Education is a human right. It is recognized as such in Article 26 of the United Nation’s Universal Declaration of Human Rights to which Iran is a signatory government. As if in response to the encouraging motto of the University of Tehran, “Rest not a moment from learning,” Baha’i academics discharged from their teaching positions wasted no time in organizing classes for Baha’i students in private homes. In 1987, after repeated attempts to persuade the Islamic regime to admit Baha’i students, the Baha’i community in Iran established an alternative university called the Baha’i Institute for Higher Education (BIHE). Muslim instructors also joined in a unified effort to offer quality education to Baha’i students otherwise denied.

Since the very beginning, the Baha’i alternative university has been subject to raids by state police, hence the need for secrecy and clandestine instruction. In 2011, government agents swept through the school confiscating books and computers and rounding up faculty.
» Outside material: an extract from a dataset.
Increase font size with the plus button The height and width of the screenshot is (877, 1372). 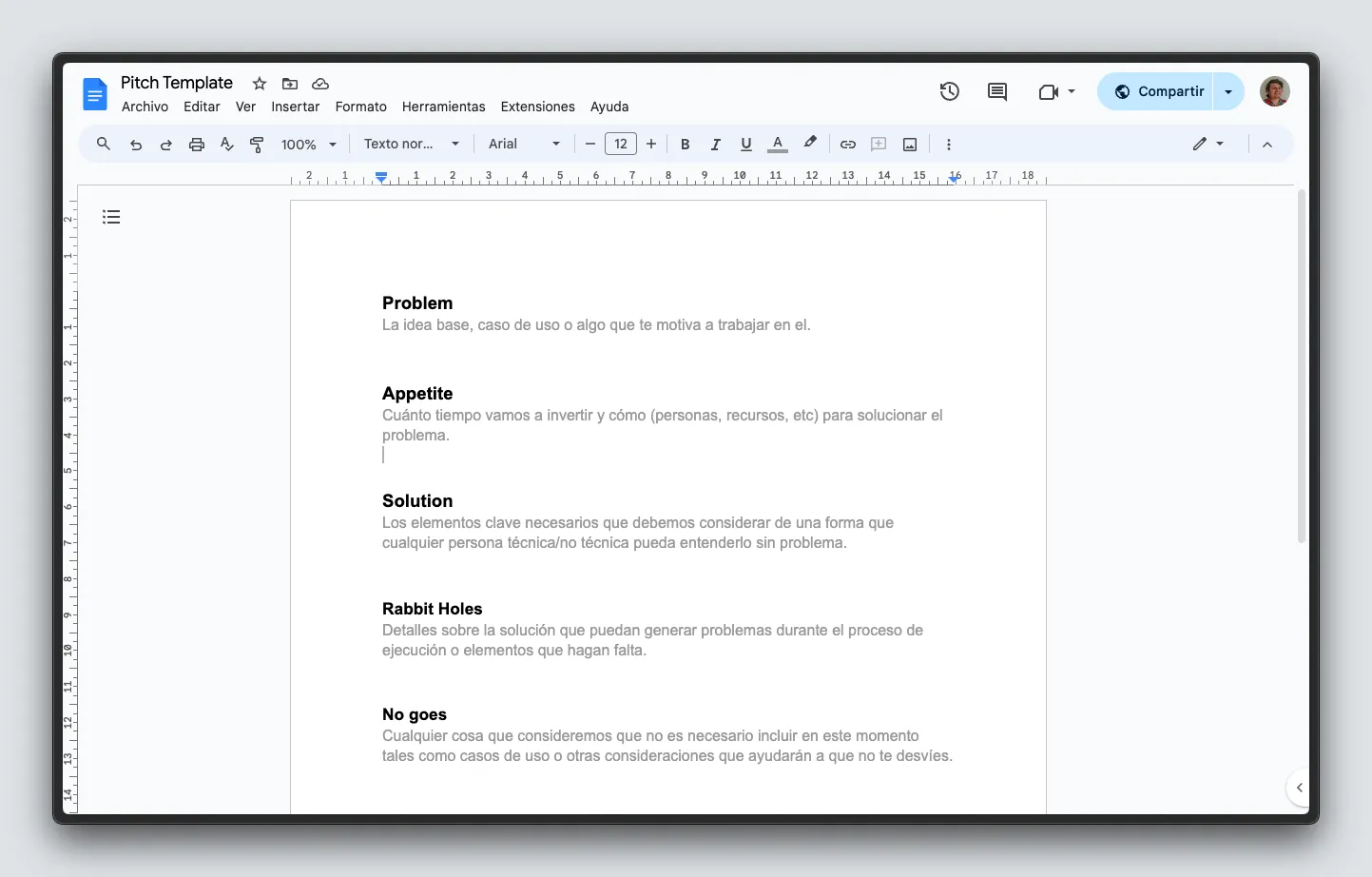[x=651, y=144]
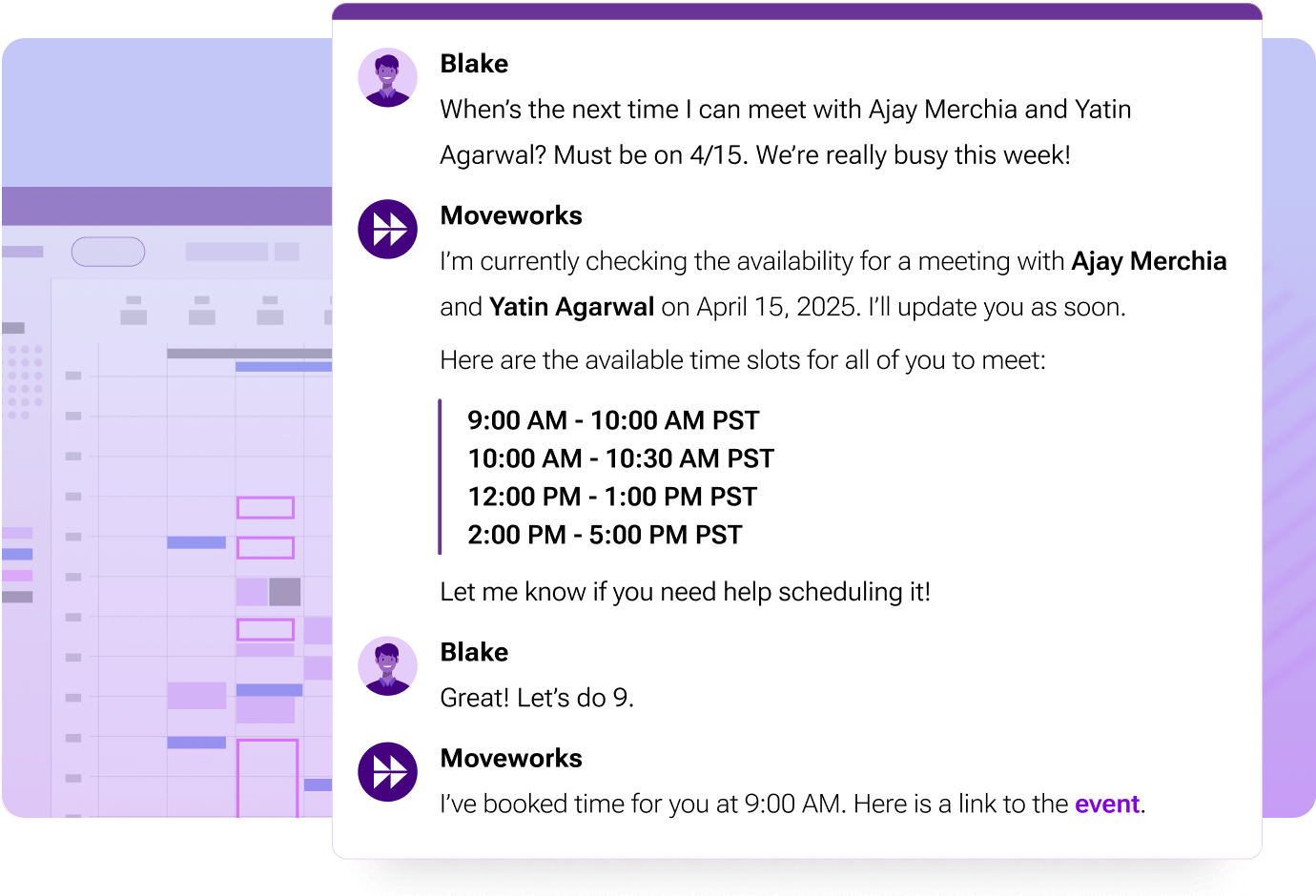Click the Moveworks sender name above the booking confirmation
This screenshot has width=1316, height=896.
[x=511, y=758]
Although some conventional classroom instruction still takes place and a robust online version offers a thousand courses with an international faculty, the school is officially closed and 7 Baha’i educators are serving time in prison.

BIHE

From our perspective in the West, it’s difficult to imagine any government aggressively preventing a segment of its own society from having access to higher education. Yet the familiar slogan, “A mind is a terrible thing to waste,” calls to mind our own struggle to overcome prejudice in the U.S. The simple maxim created for the United Negro College Fund more than half a century ago has become part of our modern day sensibility, synonymous with equal opportunity and social justice. But in Iran, such ideas are derisively referred to as Westoxicated; part of the political cant leftover from the Islamic revolution disdaining the poisonous influence of Western democracies.

Iran’s fundamentalist mind-set punishes those who think differently. Journalists, artists and social activists are routinely imprisoned on exaggerated charges of blasphemy against Islam or abetting hostile governments. Baha’is face the same charges plus the loss of any government jobs they might hold or pensions they might be entitled to receive. Injustice reverberates when Baha’i students barred from attending state-run universities cannot get official certification for their BIHE course credits and graduate degrees. Until recently, it was impossible without such state certification to transfer BIHE credits to universities in the West for advanced study or translate degrees into job opportunities abroad.

In response, sympathetic educators in the West have made special efforts to ensure BIHE credits are recognized at universities outside of Iran including Yale, the Harvard Graduate School of Education, USC, Stanford Medical School, UC Berkeley, Columbia and a host of other institutions of higher learning in the US, Canada, the United Kingdom and elsewhere.

Roshan has come a long way from the secret Iranian classroom back in 2010. Today, she’s enrolled in the School of Architecture and Urban Design at UCLA, one of America’s premier research universities. Pegah is the first BIHE graduate ever to be accepted into the Master’s program at the cutting-edge school.

Asked about her educational experience with BIHE, Pegah pauses and then, choosing her words carefully, responds, “I’ve had to work harder than other students to get my degree. I’ve had to make sacrifices. But overcoming all the difficulties in Iran helped me to become an independent problem solver.” Explaining why she chose architecture as her field of study, she says, “Well, I believe in the power of spaces to create social change, and we need change.”

Education is the principal means by which nations prosper. But in the landscape of every society, personal fulfilment and collective transformation are areas that lie beyond mere economic growth. If access to an education is a basic human right, then everyone has a stake in how knowledge is generated, how it’s used and how it is shared with others. Pegah’s university experience has shaped her into the person she is today. Education has changed her and she, in turn, has become an agent of change.